El baile del ahorcado
Umbral
Yo conocí a Umbral. De lejos. Nada de intimidades. O sea, que no fue recíproco. La fórmula adecuada podría ser que vi a Umbral, le observé durante una tarde entera. Fue hace ya tanto tiempo que comienza a diluirse en esa esfera en la que confundes la memoria con la imaginación, en la que ya realmente no sabes qué es fruto de la realidad que viviste y del deseo en el que todos amoldamos la vida que nos gustaría recordar. Yo tenía 21 años y estaba sentada frente a Francisco Umbral, recostado de soslayo, distante, apático y ausente junto a una mujer que se daba un aire a Karen Blixen pasada por la licuadora. Luego me enteré de que era una ex, entre otros del hijo del dictador Trujillo. Se llamaba Lita y Lita no paraba de hablar de la jet set. Lo hacía de manera atropellada y volteándose hacia delante, como una gallina que se pavonea, cocoreando (que diría un mexicano) al escritor, que seguía recostado, lejano y con mueca de los cínicos que sólo tratan de impostar la amargura. No sé por qué me he acordado de aquel momento. Supongo que porque han pasado más de veinte años y no recuerdo la mayoría de las cosas que han pasado entre medias. Supongo que porque este año se cumplen diez de la muerte de Umbral. Supongo que porque me ha costado todos estos días comprender la estética, la paradoja que Umbral escondía con su sobreactuación. «Seré otro», dijo en una de sus obras mientras componía las notas de una sinfonía del desapego. Y lo fue, fue otro en una época que se le volvió póstuma demasiado pronto. Lo entenderán cuantos hayan leído Mortal y rosa, esa jauría de pensamientos sin domesticar, ese poema que nos va comiendo las vísceras, como los buitres a Prometeo.
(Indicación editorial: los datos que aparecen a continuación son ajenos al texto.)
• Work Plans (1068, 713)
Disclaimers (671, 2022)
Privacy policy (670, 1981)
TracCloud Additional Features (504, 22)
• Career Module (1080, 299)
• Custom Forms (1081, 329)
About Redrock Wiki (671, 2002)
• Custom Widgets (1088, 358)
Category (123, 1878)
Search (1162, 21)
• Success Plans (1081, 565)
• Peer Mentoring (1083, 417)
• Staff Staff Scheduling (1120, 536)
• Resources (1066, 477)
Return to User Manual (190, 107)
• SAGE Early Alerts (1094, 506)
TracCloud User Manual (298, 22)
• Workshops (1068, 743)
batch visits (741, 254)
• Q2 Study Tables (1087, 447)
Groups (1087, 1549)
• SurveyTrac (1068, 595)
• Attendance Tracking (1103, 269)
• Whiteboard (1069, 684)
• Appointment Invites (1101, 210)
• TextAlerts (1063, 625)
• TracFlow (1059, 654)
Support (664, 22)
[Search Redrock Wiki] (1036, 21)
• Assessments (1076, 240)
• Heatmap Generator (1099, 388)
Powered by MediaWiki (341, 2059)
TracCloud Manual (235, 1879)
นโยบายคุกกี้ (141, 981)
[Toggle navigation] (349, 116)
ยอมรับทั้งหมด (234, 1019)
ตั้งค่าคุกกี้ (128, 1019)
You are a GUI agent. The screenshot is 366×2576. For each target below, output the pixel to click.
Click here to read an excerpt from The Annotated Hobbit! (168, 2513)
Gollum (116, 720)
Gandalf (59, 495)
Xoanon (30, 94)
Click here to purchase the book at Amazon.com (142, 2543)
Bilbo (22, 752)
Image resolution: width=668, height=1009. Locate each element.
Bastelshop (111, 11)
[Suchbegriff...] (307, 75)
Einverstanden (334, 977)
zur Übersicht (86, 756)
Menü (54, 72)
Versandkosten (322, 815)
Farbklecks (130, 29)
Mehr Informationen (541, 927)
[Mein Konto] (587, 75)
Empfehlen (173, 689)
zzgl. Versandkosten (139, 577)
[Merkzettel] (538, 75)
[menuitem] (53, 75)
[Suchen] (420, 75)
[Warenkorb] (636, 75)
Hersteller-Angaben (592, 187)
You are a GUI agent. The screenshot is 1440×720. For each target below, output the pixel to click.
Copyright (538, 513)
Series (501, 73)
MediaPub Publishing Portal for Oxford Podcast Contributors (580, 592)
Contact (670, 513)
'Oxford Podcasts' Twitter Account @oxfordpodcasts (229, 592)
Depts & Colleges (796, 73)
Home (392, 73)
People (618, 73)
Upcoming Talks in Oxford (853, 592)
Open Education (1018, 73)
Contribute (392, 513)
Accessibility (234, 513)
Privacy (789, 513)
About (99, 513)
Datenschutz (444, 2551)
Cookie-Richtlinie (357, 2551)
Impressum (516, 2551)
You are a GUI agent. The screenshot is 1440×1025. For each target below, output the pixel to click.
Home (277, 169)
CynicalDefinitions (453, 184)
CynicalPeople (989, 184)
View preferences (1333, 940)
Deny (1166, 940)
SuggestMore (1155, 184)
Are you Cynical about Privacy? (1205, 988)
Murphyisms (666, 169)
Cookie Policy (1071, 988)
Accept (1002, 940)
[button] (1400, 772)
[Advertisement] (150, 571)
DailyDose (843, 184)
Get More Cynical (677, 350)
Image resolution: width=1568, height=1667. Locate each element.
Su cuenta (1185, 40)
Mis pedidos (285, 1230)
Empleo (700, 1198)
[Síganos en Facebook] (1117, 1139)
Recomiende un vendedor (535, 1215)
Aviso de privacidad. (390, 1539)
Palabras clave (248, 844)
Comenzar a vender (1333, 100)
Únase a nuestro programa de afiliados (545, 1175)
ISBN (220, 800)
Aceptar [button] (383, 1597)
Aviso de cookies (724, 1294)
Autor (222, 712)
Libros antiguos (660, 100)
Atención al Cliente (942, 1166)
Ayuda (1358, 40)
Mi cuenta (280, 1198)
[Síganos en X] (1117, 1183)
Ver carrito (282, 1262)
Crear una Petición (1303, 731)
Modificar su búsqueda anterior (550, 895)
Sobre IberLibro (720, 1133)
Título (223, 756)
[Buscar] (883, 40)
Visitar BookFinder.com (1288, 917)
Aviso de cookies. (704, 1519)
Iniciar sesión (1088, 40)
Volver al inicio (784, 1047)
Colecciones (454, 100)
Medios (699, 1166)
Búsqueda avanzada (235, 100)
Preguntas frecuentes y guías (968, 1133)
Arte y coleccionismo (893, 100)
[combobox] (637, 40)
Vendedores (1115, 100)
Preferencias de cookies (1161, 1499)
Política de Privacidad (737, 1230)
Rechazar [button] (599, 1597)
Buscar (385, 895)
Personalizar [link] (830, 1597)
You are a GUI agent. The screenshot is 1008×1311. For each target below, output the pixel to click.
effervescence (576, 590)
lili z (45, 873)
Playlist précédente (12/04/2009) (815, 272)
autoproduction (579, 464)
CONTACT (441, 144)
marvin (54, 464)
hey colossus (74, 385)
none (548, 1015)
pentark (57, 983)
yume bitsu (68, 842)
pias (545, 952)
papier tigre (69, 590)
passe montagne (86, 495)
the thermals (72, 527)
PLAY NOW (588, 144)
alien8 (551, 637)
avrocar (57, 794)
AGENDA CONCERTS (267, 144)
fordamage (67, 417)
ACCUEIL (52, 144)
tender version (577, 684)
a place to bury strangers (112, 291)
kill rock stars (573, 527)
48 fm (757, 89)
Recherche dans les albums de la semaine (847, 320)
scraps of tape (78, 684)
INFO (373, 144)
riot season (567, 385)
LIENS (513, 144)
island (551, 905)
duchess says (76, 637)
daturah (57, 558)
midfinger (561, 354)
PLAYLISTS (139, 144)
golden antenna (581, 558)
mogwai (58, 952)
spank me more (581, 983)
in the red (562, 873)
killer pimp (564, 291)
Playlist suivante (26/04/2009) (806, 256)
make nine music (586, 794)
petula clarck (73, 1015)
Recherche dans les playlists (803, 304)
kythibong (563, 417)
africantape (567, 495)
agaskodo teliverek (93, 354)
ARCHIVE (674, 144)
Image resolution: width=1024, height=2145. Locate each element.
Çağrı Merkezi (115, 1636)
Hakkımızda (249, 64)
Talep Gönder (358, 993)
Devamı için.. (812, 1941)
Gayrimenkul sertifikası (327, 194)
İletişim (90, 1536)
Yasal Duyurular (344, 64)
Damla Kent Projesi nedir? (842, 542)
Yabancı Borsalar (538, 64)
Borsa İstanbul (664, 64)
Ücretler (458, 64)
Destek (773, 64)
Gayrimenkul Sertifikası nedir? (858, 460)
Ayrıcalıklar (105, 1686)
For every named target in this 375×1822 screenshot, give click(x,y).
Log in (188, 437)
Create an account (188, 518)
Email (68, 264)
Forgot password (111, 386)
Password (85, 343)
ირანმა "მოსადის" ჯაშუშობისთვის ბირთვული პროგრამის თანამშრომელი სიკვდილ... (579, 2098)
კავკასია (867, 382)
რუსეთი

Umbral nos muestra el camino de iluminación y nos coge de la mano para que descubramos que a él llegamos tras haber atravesado el país de las sombras. «El universo es una geometría inútil, una matemática obstinada y loca, que se cumple ciegamente, que se demuestra a sí misma vanamente, y en todo este juego de fuerzas ociosas hay siempre un niño que sufre», dice en uno de esos versos que desgarran con la brutalidad de la certeza porque, como dice el escritor mientras arrulla el recuerdo de su hijo muerto, la muerte hay que vivirla en vida.